Ele nunca explicava nada. Era sempre assim. Resmungava qualquer coisa. Ninguém percebia nada. Pediam-lhe explicações. Para que é que lhe pediam explicações? Quem pede explicações sobre um resmungo qualquer? Resmungar não é falar. Mas Sílvio era daqueles que fugia à regra. Quando resmungava dizia umas coisas. Não ruminava as palavras como toda a gente, quase as soletrava. Mas depois eram coisas sem nexo porém ditas numa cadência precisa. Quer dizer, parecia um resmungo mas depois não era bem um resmungo. Ou melhor: não parecia um resmungo mas depois era isso, um resmungo.

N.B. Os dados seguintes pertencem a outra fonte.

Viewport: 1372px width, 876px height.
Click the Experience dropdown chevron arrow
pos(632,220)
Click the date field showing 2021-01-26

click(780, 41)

quarta-feira, 9 de abril de 2008

em ouriço meu

A ondulação amainara, o vento afrouxara e a chuva inibira-se. Susana podia finalmente dar a conhecer ao mundo Pikus. Mas este ouriço fêmea ainda não se sentia suficientemente seguro de si, para enfrentar o Baile de Debutantes do Clube Micaelense. Após uma longa noite de insónia que fugira ao real, concluiu que tudo quanto precisava era de um pouco de rimel na ponta dos espinhos.

Hau Lourenço da Costa, o espadaúdo birmanês que pachorrentamente ouvira os desejos de Pikus no saguão do seu centro de estética, já só pensava no bem-estar da sua carteira, preparando-se para confiar este cliente aos cuidados do seu mais requisitado operacional, o entrevado congolês Taye Lopes Figueiredo.

“O rimel apenas lhe desvela a ira. Você vai querer muito mais!” – segredou Taye ao ouvido de Pikus, enquanto um dos espinhos lhe perfurava o lábio inferior. Colheu num dedo as gotas de sangue que brotaram com o remover daquele arpão, passando de imediato o dedo ensanguentado pelo braço desnudado de Jezabel, a sua assistente. “Um pouco de silicone na base é tudo quando necessita para desfraldar a luxúria contida nestes glamorosos espinhos.” Pikus ficou a arfar com a sugestão, mas antes que abrisse a boca, Taye prosseguiu. “Vai querer dar azo à gula no baile, por isso é melhor fazer já uma lipoaspiração preventiva. Não se deixe é enganar pela ganância dos outros. Aqui é mais barato!” – confidenciou Taye ao outro ouvido de Pikus, antes de dar a estocada final que selaria o negócio. “Encher-se-á de orgulho e será a inveja de todas as outras!”

Pikus saiu disparado do quarto dos fundos, atropelou Jezabel e deixou Susana calmamente a ler o último número do Times Literary Supplement que encontrara na sala de espera. O terror que se apoderara de Pikus só deu os primeiros sinais de cedência quando vislumbrou o sacerdote Mário Roberto. Mário estava atarefadíssimo a vestir o Corpo Insólito com o novo fato de três peças costurado pelo preguiçoso alfaiate John Silva.

em canto meu

quarta-feira, 2 de abril de 2008

1º round. Toca a sineta.

Chegamos ao fim da primeira ronda de Corpo Insólito. Ou primeiro round se quisermos. Não houve vencedores nem vencidos, apenas um enorme prazer em escrever. Não sabemos se iremos continuar. Pelo menos respeitando este modelo. Creio que da parte da maioria há essa vontade de manter o corpo vivo. Eu sou a favor da eutanásia se se tornar necessário. Iremos decidir o que fazer agora em reunião a agendar. Bora?